En 2023, 411 incidents visant des chauffeurs ont été enregistrés, dont presque 65 % d’agressions verbales. Ces chiffres sont les plus élevés depuis 2019, la dernière année prépandémique.

« Ce qui a changé, c’est le type d’agression : les agressions verbales arrivent à une vitesse astronomique », témoigne le président du syndicat, Frédéric Therrien, qui a conduit des autobus jusqu’en mai dernier.

Seuls les cas graves sont consignés, assure-t-il. « Moi, en 15 ans, j’ai déclaré une agression et je me suis sûrement fait agresser 50 à 70 fois, au minimum. J’ai déjà eu des gens qui donnaient des coups dans le pare-brise parce que j’étais en retard. Je me suis fait engueuler parce que je ne dépassais pas une déneigeuse. »

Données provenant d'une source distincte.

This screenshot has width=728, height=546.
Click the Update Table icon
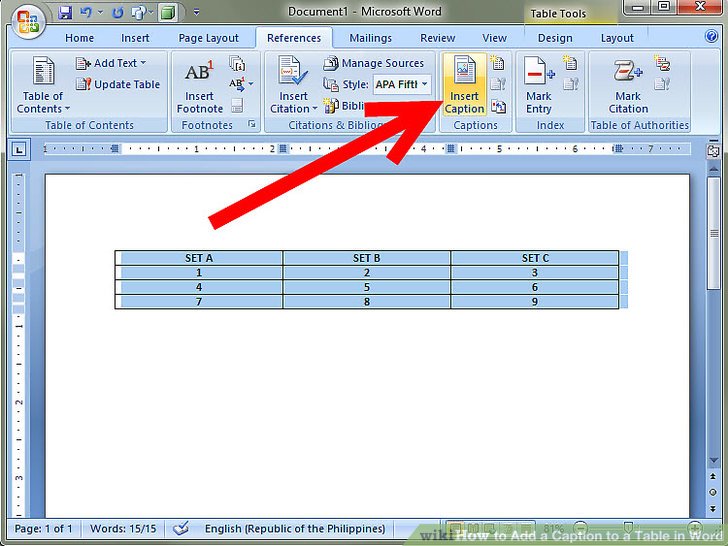pyautogui.click(x=83, y=84)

Quand l’autobus fait un détour à cause d’un incendie, il arrive que « la personne se fâche, nous crie après », ajoute-t-il.

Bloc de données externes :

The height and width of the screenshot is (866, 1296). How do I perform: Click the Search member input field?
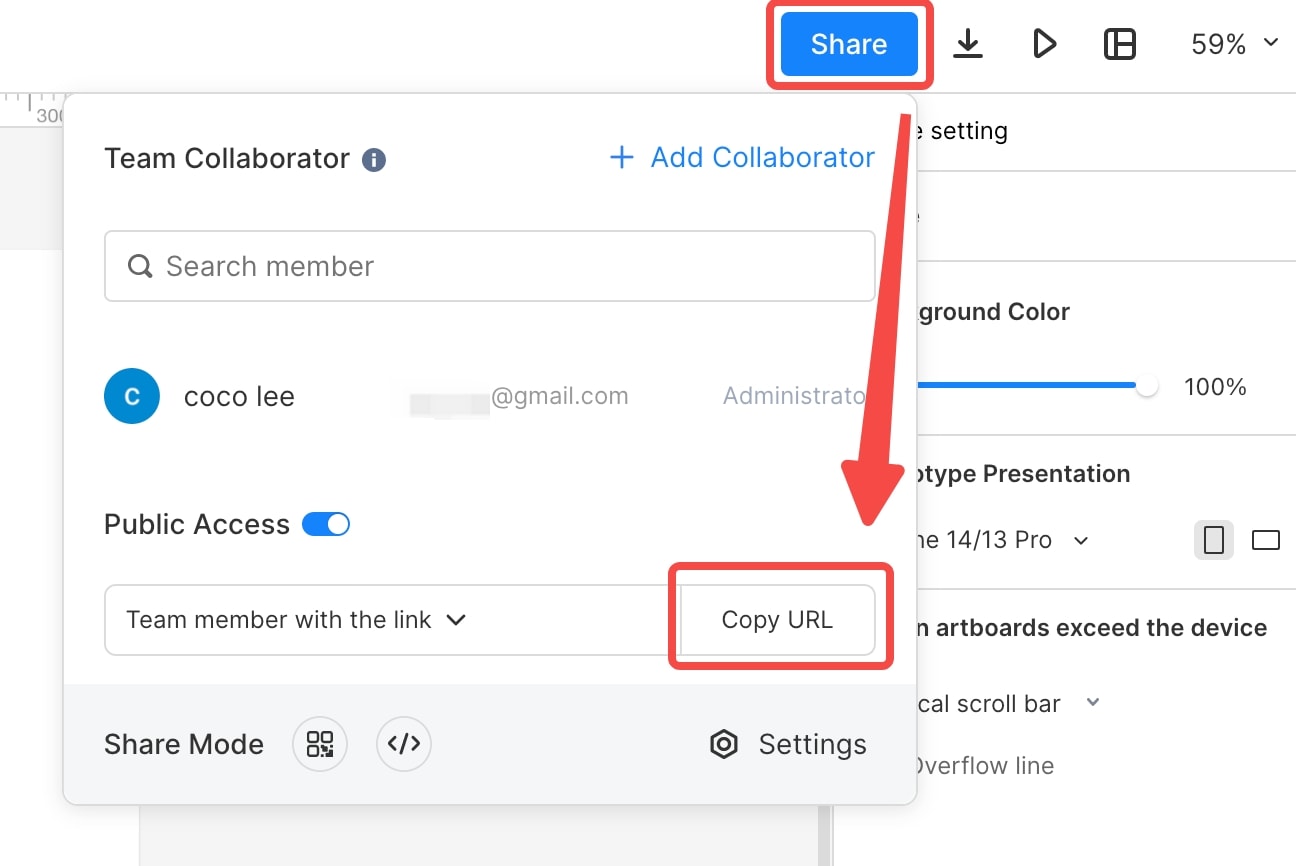490,266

Ces incidents se multiplient même si l’achalandage est seulement à 80 % de ce qu’il était avant la pandémie.

« Ça ne reflète pas nécessairement le nombre de passagers, mais l’état de la population en général. Dans les commerces, vous voyez que le monde est un peu plus à cran qu’avant », note M. Therrien.

Ailleurs au Québec

Les chauffeurs montréalais ne sont pas les seuls visés.

La Société de transport de Trois-Rivières (STTR) a frappé un grand coup l’automne dernier avec une vidéo de rap réalisée par un duo d’humoristes, qui y rappellent des consignes élémentaires. « Pour TikTok ou pour d’la musique, y faut qu’tu mettes tes écouteurs », chantent notamment Doug & Jeff.

Voyez la vidéo produite pour la STTR

Ce clip diffusé au début de septembre n’a pas empêché trois employés d’être agressés physiquement en novembre et en décembre. Un chauffeur a été roué de coups, un autre s’est fait lancer de la monnaie au visage, et un superviseur s’est fait pousser.

« Pour la taille de Trois-Rivières, on n’avait pas affaire à ce genre de comportements avant », souligne le porte-parole de la STTR, Charles-Hugo Normand.

La STTR utilise maintenant une agence de sécurité privée pour « assurer la sécurité de [ses] chauffeurs et réduire les cas d’incivilité » et, dans la foulée, « regarder les billets pour réduire la fraude ».

Aucune autre agression physique n’a été rapportée depuis décembre.

Si on parle de violence verbale, ça ne servirait à rien de tenir un registre, dans le sens que des agressions verbales, il y en a chaque jour.

Charles-Hugo Normand, porte-parole de la STTR

« Il y a vraiment une augmentation majeure et les sociétés [de transport] les voient, les statistiques : ça explose, donc on ne peut pas faire abstraction de ça », témoigne Benjamin Reid-Soucy, conseiller en prévention à l’Association paritaire pour la santé et la sécurité du travail, secteur affaires municipales (APSAM).

M. Reid-Soucy est responsable du groupe de liaison « chauffeurs d’autobus », une structure paritaire regroupant des représentants patronaux et syndicaux des neuf organismes de transport urbain de la province.

La situation est telle que l’APSAM a commandé une recherche à l’Institut de recherche Robert-Sauvé en santé et en sécurité du travail (IRSST). Le mandat inclut notamment une revue de la littérature pour trouver des pistes de solution.